鈴木:大学時代に専門性が身に付かなくて、卒業しても何者にもなれないと思っていたので、1年間じっくり専門的な技術を学ぶのはいいかなと。でもそれ以前に、どちらかというと自分はベタっとしたウェットな感じなので、それとは反対のオランダの建築家 レム・コールハースのように工芸的ではないものに興味がありました。
氷室:わかります。執着がない感じですね。
鈴木:そうです。バサッと切って、そのまま形にしちゃうようなものに惹かれて。でも、いざ行ってみたら、大学院にはオランダ人は1人しかいなくて、あまりオランダに行った感じがしませんでした。さらにKABKは「手で書く字の構造から何ごともスタートする」という伝統があるので、リサーチや需要から考えるのではなく、ひたすら手を動かして文字をつくる毎日でした。
氷室:私は多摩美術大学でテキスタイルを学び、大学院在籍時の1年弱、交換留学でフィンランドのアアルト大学に行きました。昔からフィンランドに興味があって。ミラノサローネや雑誌などで見るインテリアデザインやプロダクトデザインの世界に入りたい、という憧れがありました。フィンランドはジャガード織りなど日本で学べないコースが多い点も魅力で、そこで学んだ技術は今の制作にも繋がっています。
岩元:僕は神戸芸術工科大学プロダクトデザイン学科在籍時に、有志によるデザインプロジェクト「DESIGN SOIL」に参加していました。このプロジェクトでは、先生と生徒がフラットな状態でアイデアを出し合って、プロダクトとして形にしたものをミラノサローネで展示していました。僕も大学2年生から4年続けて、ミラノサローネで展示する機会を得ました。

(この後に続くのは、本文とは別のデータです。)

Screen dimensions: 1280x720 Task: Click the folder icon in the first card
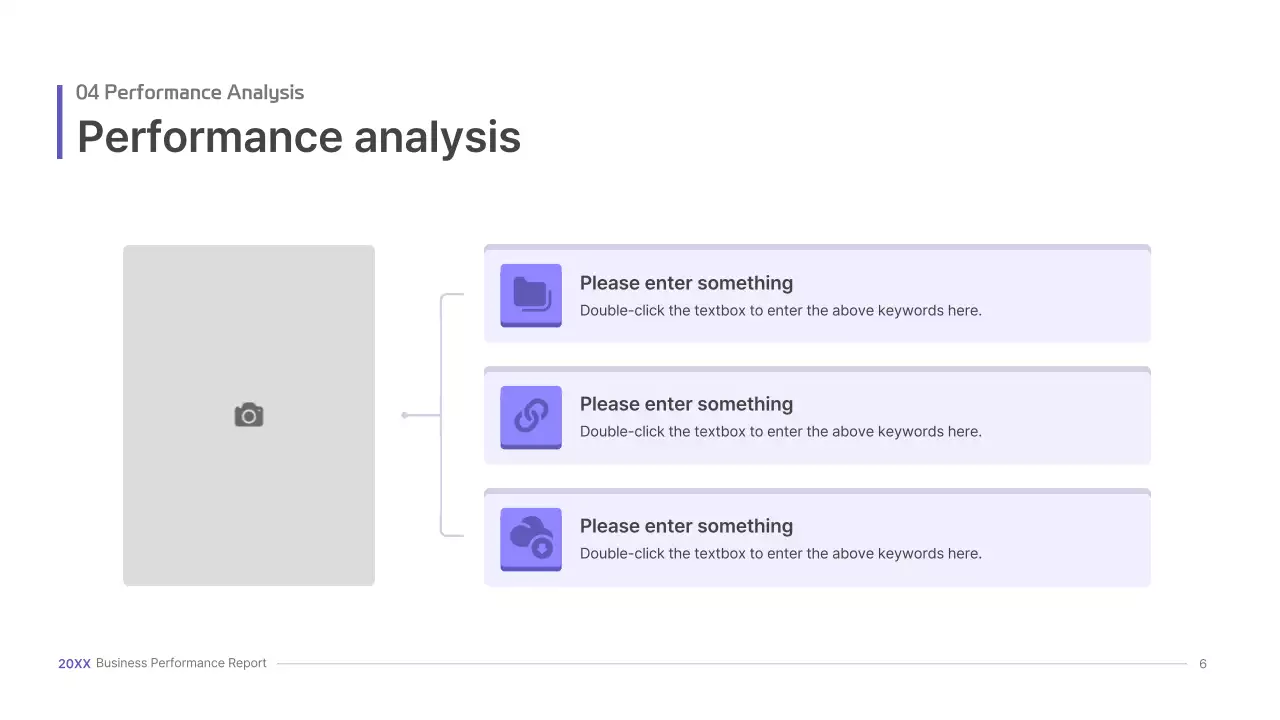[531, 294]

ミラノでは自分と同じ歳の学生兼デザイナーが作品を展示していたのですが、そのクオリティとセンスに圧倒され……これまで自分がよいと思っていたものが覆されました。そのすごさが何なのかを調べるために海外の大学に行きたいと思うようになり、オランダのデザイン・アカデミー・アイントホーフェン(DAE)とスイスのローザンヌ美術大学(ECAL)の卒業展示会を見に行きました。
鈴木:僕も行きました。面白かったですね。
岩元:みんな思うままにつくっていて、日本との違いを感じました。僕はECALで教えているスペイン人デザイナー トマス・アロンソの家具が好きで、彼の元で勉強したいとチャンスをうかがっていたところ、日本で偶然に会うことができました。

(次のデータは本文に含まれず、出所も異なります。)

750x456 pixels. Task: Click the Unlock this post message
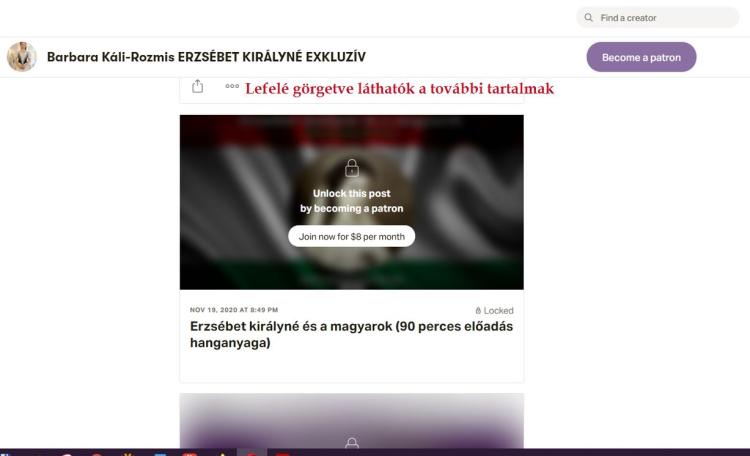click(351, 201)
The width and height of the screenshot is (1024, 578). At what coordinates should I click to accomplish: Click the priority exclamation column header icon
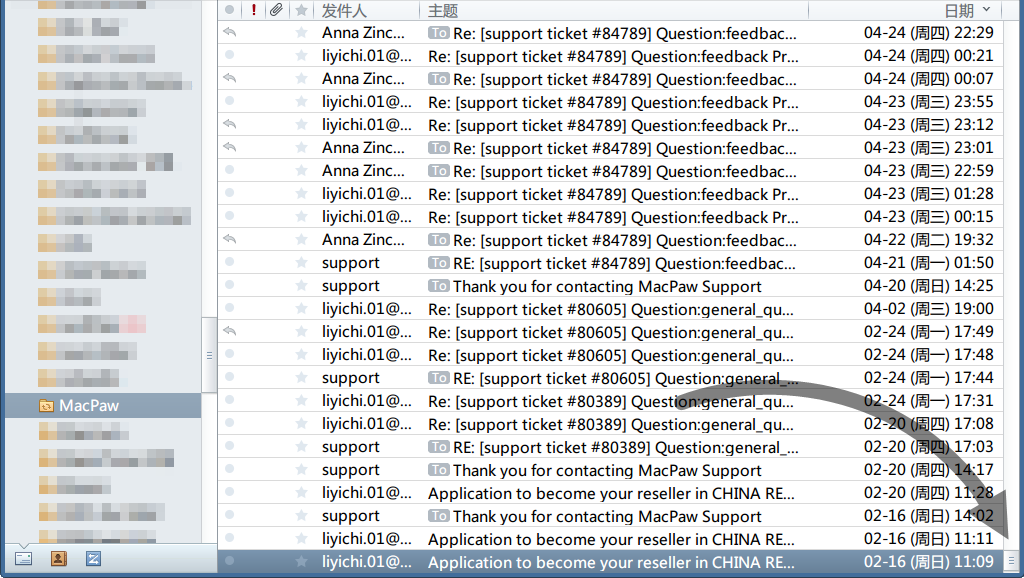[x=254, y=10]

英語は話せませんでしたが、「あなたの元で勉強するにはどうしたらいいか?」と直訴したら名刺をくれて、「ECALに行きたかったら、もっと英語を勉強して作品づくりを頑張れ」とアドバイスしてくれました。それから日本の大学院を半年で辞めて、フィリピンのセブ島に3カ月語学留学をして、翌年、ECALに合格しました。
工場への発注、量産までを意識したデザイン教育
岩元:海外の美術大学は教育方針や作品の方向性がはっきりしていると思いますが、アアルト大学はインダストリアルと工芸、どちら寄りでしたか。
氷室:アアルトは手仕事の強い工芸的な学校だと思っていたのですが、いざ学んでみると本当の意味でデザイナーを育てる学校でした。課題も工場にどう発注するか、プロダクトをどう量産するかという視点ありきのデザインを考える。多摩美では糸を染めて、縦糸をセットして自ら織るというプロセスを重視していましたが、アアルトでは課題で提出するものはプロトタイプでいい。

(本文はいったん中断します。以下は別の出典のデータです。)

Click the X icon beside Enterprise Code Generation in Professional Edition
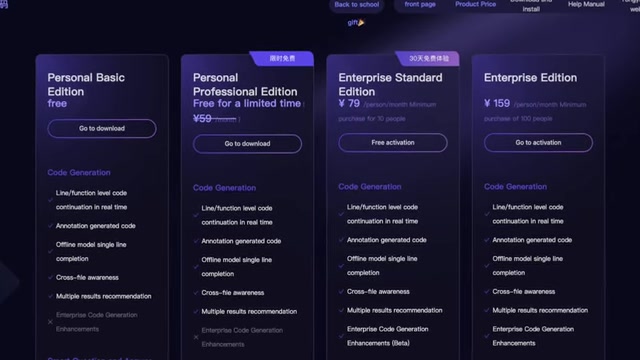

プロセスはそこまで重要じゃなくて、工芸的にいかにきれいにつくるかはあまり求められてないんです。それよりもお客さんに魅力的に伝わるものになっているのか、発注に始まり、工場ときちんとコミュニケーションがとれているかが重視されました。
鈴木:ECALはどんな校風でしたか?
岩元:スイスらしい学校ですね。スイスは時計が有名ですが、デザイナーも職人気質です。どのデザインもVitraの家具のように洗練されていて、必要なものをきれいな形に収めることがうまいという印象です。同じ時期にDAEに留学した友人に話を聞いたら、校風が全然違いましたね。あちらは固定概念をまず壊される学校で、無になったところから徐々に考え方やデザインを構築していく。
だから、DAEは自分でスタートアップしてビジネスに繋げていく学生が多いのですが、ECALはクライアントワークが多いんです。僕が通ったMaster in Product Designというコースは、量産のデザインを学ぶところでした。その授業の一環として、僕はジャスパー・モリソンがアートディレクションをしているスイス家電ブランド「punkt」を担当しました。
氷室:学生時代のデザインが商品化に繋がることもあるんですか?
岩元:学生によってはあります。僕が初期につくったコートスタンドもミラノにDesign Soilが出展したとき発表したら、スペインのファニチャーブランド「Systemtronic」から声がかかり、商品化されることが決まりました。
KODAI IWAMOTO'S WORKS
本当の意味でのデザイナーを育てるために必要なことは?
岩元:デザイン教育という面ではECALはアアルトに近いと思います。デザイナーはデザインの仕事、設計士は設計をして、つくるのはマニュファクチャーがいて…と分業化していました。でも、日本ではデザイナーが設計まで足を踏み入れて、純粋なデザイン業務以外も求められることが多いですよね。
鈴木:ちなみにECALでは、デザイナーが自負できる担当領域はどこまでですか。
岩元:おそらくコンセプトメイキングからプロトタイピング、量産するまでの工場とのキャッチボールまでですね。素材の調達などにはタッチしません。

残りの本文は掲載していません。